Page text:
BEGIN

How SEO and Web Design Go Together

Search Engine Optimization

68% of online experiences start with inputting terms into a search engine. That’s why SEO matters so much—if you don’t optimize your content to answer questions and rank on Google, you won’t get eyes on it. 

People are looking for answers to their questions. Whether they’re seeking products, information, services, or expert help, your brand can fill the void. 

But if your content doesn’t communicate value to Google or other major search engines, it won’t be displayed. And if it’s not displayed, no one will know the value your company brings to the table. 

When no one knows who you are or what you do, your brand is in trouble. That’s why it’s crucial to design your site to increase traffic, get more conversions, and leverage search engine optimization for peak success. 

That’s why we’ve assembled a guide to demonstrate how SEO and web design work together. If you’re looking to grow your site, the link between the two can’t be ignored. Let’s get started!

END

Problems to work on:
A - Decide whether each statement below agrees with the passage on SEO and web design. Answer yes or no for each, and quote the words of the passage that decide it.
(i) According to the passage, 68% of online experiences begin with entering terms into a search engine.
(ii) The passage states that content which fails to communicate value to search engines will still be displayed.
(iii) The passage holds that anyone looking to grow a site can ignore the link between SEO and web design.
B - Reproduce the part of the passage on SEO and web design starting with "How SEO and Web Design Go" and going on through "fill the void.".

Dataset section:
BEGIN

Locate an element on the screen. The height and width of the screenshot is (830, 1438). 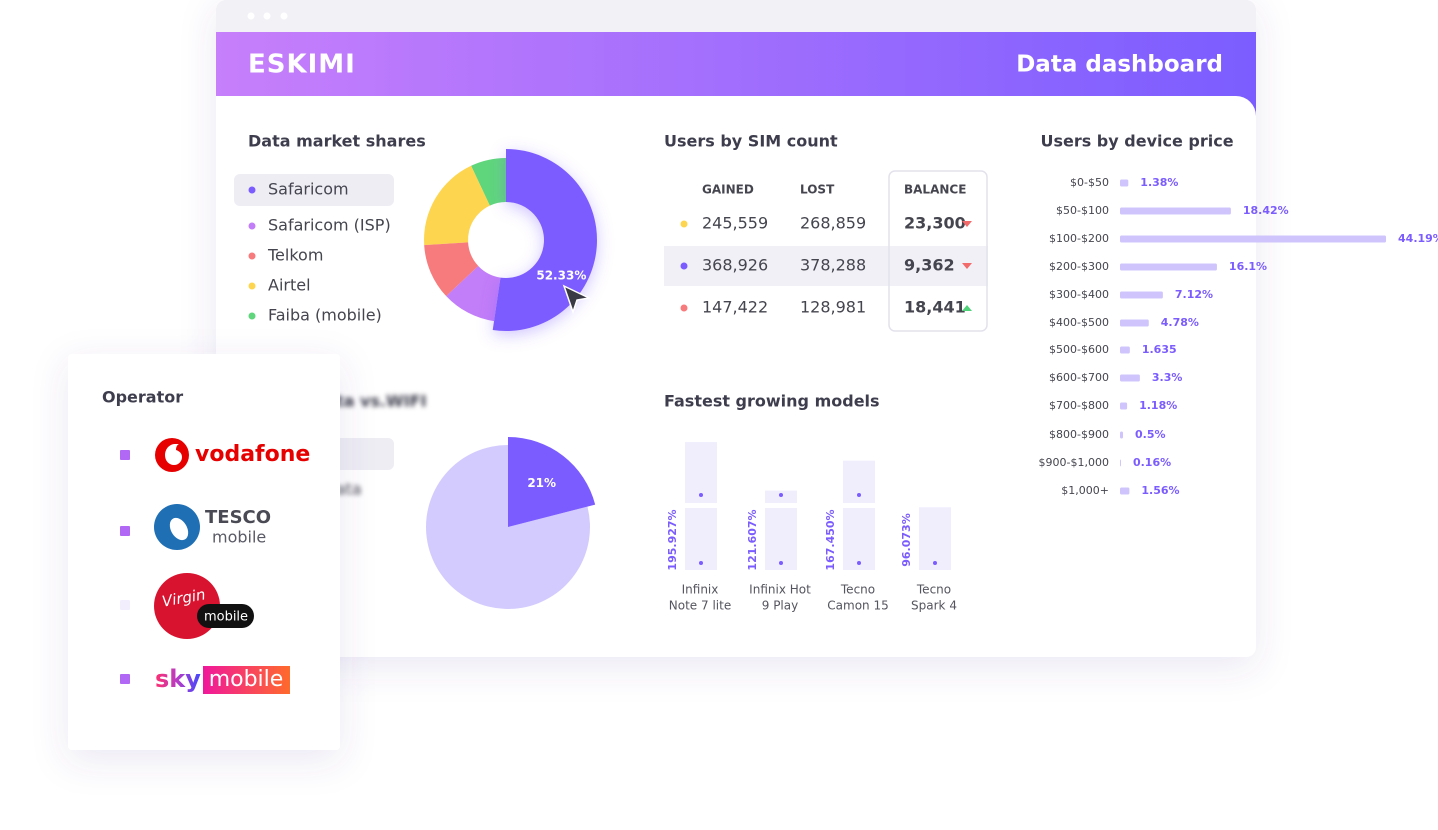
category-label: $900-$1,000 is located at coordinates (1074, 462).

END

Results:
A -
(i) Yes: "68% of online experiences start with inputting terms into a search engine."
(ii) No: "But if your content doesn’t communicate value to Google or other major search engines, it won’t be displayed."
(iii) No: "If you’re looking to grow your site, the link between the two can’t be ignored."

B -
How SEO and Web Design Go Together

Search Engine Optimization

68% of online experiences start with inputting terms into a search engine. That’s why SEO matters so much—if you don’t optimize your content to answer questions and rank on Google, you won’t get eyes on it. 

People are looking for answers to their questions. Whether they’re seeking products, information, services, or expert help, your brand can fill the void.